5. Let Congress vote more money for agricultural research. Our farms could produce pulp for paper mills, rubber for tires, and alcohol for automobile fuel to take the place of gasoline when the oil wells run dry.

6. Require all Congressmen to read President Coolidge’s McNary-Haugen veto message before they are allowed to vote on any farm bill.

In other words, you cannot pull yourself up by tugging at your bootstraps.

V

In writing this article, I have placed myself in a class proscribed by Henry A. Wallace, Secretary of Agriculture, who in an address in December at St. Paul asserted that any person who opposes his ideas for the farmer ‘is in danger of putting himself in the position of saying that farmers are not entitled to a fair share.’

Let me introduce here as a witness in my behalf Henry C. Wallace, father of Henry A. Wallace.
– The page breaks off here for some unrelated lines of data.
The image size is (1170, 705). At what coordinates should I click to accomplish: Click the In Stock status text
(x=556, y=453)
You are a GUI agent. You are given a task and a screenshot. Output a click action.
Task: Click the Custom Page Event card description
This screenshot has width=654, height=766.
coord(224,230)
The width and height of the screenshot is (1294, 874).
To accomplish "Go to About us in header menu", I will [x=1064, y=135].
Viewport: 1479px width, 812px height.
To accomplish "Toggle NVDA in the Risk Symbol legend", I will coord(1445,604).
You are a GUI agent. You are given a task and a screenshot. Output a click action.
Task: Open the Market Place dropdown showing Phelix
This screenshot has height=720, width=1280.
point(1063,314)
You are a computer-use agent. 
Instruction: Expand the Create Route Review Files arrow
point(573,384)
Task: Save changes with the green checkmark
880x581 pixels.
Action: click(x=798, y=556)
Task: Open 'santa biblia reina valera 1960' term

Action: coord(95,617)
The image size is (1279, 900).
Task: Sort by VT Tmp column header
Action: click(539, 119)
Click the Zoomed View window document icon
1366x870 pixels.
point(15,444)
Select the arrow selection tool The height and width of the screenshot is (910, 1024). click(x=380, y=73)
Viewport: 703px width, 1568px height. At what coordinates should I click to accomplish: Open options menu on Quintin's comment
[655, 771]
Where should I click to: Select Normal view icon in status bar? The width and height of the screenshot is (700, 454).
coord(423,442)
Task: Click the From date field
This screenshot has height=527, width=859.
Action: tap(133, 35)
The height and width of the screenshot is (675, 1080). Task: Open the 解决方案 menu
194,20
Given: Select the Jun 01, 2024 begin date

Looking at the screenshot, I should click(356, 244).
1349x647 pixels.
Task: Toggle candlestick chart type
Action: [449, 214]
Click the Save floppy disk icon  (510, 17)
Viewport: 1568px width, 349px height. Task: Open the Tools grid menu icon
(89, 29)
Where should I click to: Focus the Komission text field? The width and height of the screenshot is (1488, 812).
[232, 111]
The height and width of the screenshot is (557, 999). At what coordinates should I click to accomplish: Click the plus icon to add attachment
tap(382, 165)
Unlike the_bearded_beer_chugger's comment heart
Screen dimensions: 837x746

Henry C. Wallace also was a Secretary of Agriculture, and for three decades prior to his death did much for the advancement of farming in the Middle West. In 1920, when farm-relief talk was in its infancy, he wrote: —

‘If it cannot be stopped in any other way, Congress should enact a law imposing very severe penalties upon any government official who undertakes to influence either crop production or prices. There are too many people in public office who seem to think they ought to exercise some sort of guidance or guarantee over the farm. . . .

‘Others would have the government undertake to fix prices, either arbitrarily or indirectly by buying up surplus crops. The experience of 5000 years shows the impracticability of such efforts.’